• Exercise directions: The records that follow must be repeated verbatim, every one of them.

[Stored data entries]
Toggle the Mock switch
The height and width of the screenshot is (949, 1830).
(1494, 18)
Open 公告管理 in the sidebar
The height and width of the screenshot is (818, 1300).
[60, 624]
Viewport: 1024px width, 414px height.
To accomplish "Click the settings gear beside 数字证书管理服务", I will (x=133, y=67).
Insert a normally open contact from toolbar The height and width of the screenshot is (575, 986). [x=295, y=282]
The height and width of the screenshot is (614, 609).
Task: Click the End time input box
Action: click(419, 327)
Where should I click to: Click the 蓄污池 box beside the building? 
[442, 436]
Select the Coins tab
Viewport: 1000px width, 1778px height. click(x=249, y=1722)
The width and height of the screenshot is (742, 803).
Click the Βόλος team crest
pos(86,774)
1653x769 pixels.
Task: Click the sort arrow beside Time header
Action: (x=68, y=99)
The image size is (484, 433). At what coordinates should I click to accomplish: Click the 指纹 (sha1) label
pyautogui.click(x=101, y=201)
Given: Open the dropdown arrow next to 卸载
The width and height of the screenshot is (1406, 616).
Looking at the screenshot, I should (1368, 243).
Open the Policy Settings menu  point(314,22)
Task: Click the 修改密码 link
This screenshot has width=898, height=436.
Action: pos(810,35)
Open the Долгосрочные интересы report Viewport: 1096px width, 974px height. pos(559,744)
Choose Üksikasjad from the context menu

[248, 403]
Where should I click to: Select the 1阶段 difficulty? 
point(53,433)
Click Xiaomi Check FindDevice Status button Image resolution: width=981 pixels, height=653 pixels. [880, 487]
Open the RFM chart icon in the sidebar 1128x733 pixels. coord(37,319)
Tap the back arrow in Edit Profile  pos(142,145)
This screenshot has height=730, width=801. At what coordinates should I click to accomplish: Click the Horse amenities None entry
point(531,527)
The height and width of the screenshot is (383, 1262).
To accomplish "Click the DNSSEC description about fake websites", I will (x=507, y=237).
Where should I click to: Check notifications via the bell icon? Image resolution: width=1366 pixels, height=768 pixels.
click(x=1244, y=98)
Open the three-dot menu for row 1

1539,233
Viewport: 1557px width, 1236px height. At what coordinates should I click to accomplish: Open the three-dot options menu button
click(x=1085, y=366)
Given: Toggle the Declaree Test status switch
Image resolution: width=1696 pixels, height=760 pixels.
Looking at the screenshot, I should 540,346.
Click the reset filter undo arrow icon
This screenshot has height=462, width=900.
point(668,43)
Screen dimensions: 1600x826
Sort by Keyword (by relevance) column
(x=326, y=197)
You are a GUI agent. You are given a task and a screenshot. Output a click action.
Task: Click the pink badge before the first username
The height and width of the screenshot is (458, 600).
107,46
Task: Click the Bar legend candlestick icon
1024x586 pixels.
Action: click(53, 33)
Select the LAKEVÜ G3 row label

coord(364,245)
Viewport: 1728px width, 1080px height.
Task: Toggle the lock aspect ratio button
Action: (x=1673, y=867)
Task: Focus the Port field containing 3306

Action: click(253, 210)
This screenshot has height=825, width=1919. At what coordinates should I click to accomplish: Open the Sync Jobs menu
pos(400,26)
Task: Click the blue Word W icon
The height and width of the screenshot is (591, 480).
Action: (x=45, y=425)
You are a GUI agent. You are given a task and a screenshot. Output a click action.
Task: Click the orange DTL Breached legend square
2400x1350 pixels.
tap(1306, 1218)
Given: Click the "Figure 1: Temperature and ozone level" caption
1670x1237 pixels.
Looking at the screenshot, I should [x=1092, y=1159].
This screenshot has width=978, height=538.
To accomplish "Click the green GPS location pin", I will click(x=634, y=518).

• Answer for this exercise:
Toggle the Mock switch
The height and width of the screenshot is (949, 1830).
(1494, 18)
Open 公告管理 in the sidebar
The height and width of the screenshot is (818, 1300).
[60, 624]
Viewport: 1024px width, 414px height.
To accomplish "Click the settings gear beside 数字证书管理服务", I will (x=133, y=67).
Insert a normally open contact from toolbar The height and width of the screenshot is (575, 986). [x=295, y=282]
The height and width of the screenshot is (614, 609).
Task: Click the End time input box
Action: click(419, 327)
Where should I click to: Click the 蓄污池 box beside the building? 
[442, 436]
Select the Coins tab
Viewport: 1000px width, 1778px height. click(x=249, y=1722)
The width and height of the screenshot is (742, 803).
Click the Βόλος team crest
pos(86,774)
1653x769 pixels.
Task: Click the sort arrow beside Time header
Action: (x=68, y=99)
The image size is (484, 433). At what coordinates should I click to accomplish: Click the 指纹 (sha1) label
pyautogui.click(x=101, y=201)
Given: Open the dropdown arrow next to 卸载
The width and height of the screenshot is (1406, 616).
Looking at the screenshot, I should (1368, 243).
Open the Policy Settings menu  point(314,22)
Task: Click the 修改密码 link
This screenshot has width=898, height=436.
Action: pos(810,35)
Open the Долгосрочные интересы report Viewport: 1096px width, 974px height. pos(559,744)
Choose Üksikasjad from the context menu

[248, 403]
Where should I click to: Select the 1阶段 difficulty? 
point(53,433)
Click Xiaomi Check FindDevice Status button Image resolution: width=981 pixels, height=653 pixels. [880, 487]
Open the RFM chart icon in the sidebar 1128x733 pixels. coord(37,319)
Tap the back arrow in Edit Profile  pos(142,145)
This screenshot has height=730, width=801. At what coordinates should I click to accomplish: Click the Horse amenities None entry
point(531,527)
The height and width of the screenshot is (383, 1262).
To accomplish "Click the DNSSEC description about fake websites", I will (x=507, y=237).
Where should I click to: Check notifications via the bell icon? Image resolution: width=1366 pixels, height=768 pixels.
click(x=1244, y=98)
Open the three-dot menu for row 1

1539,233
Viewport: 1557px width, 1236px height. At what coordinates should I click to accomplish: Open the three-dot options menu button
click(x=1085, y=366)
Given: Toggle the Declaree Test status switch
Image resolution: width=1696 pixels, height=760 pixels.
Looking at the screenshot, I should 540,346.
Click the reset filter undo arrow icon
This screenshot has height=462, width=900.
point(668,43)
Screen dimensions: 1600x826
Sort by Keyword (by relevance) column
(x=326, y=197)
You are a GUI agent. You are given a task and a screenshot. Output a click action.
Task: Click the pink badge before the first username
The height and width of the screenshot is (458, 600).
107,46
Task: Click the Bar legend candlestick icon
1024x586 pixels.
Action: click(53, 33)
Select the LAKEVÜ G3 row label

coord(364,245)
Viewport: 1728px width, 1080px height.
Task: Toggle the lock aspect ratio button
Action: (x=1673, y=867)
Task: Focus the Port field containing 3306

Action: click(253, 210)
This screenshot has height=825, width=1919. At what coordinates should I click to accomplish: Open the Sync Jobs menu
pos(400,26)
Task: Click the blue Word W icon
The height and width of the screenshot is (591, 480).
Action: (x=45, y=425)
You are a GUI agent. You are given a task and a screenshot. Output a click action.
Task: Click the orange DTL Breached legend square
2400x1350 pixels.
tap(1306, 1218)
Given: Click the "Figure 1: Temperature and ozone level" caption
1670x1237 pixels.
Looking at the screenshot, I should [x=1092, y=1159].
This screenshot has width=978, height=538.
To accomplish "Click the green GPS location pin", I will click(x=634, y=518).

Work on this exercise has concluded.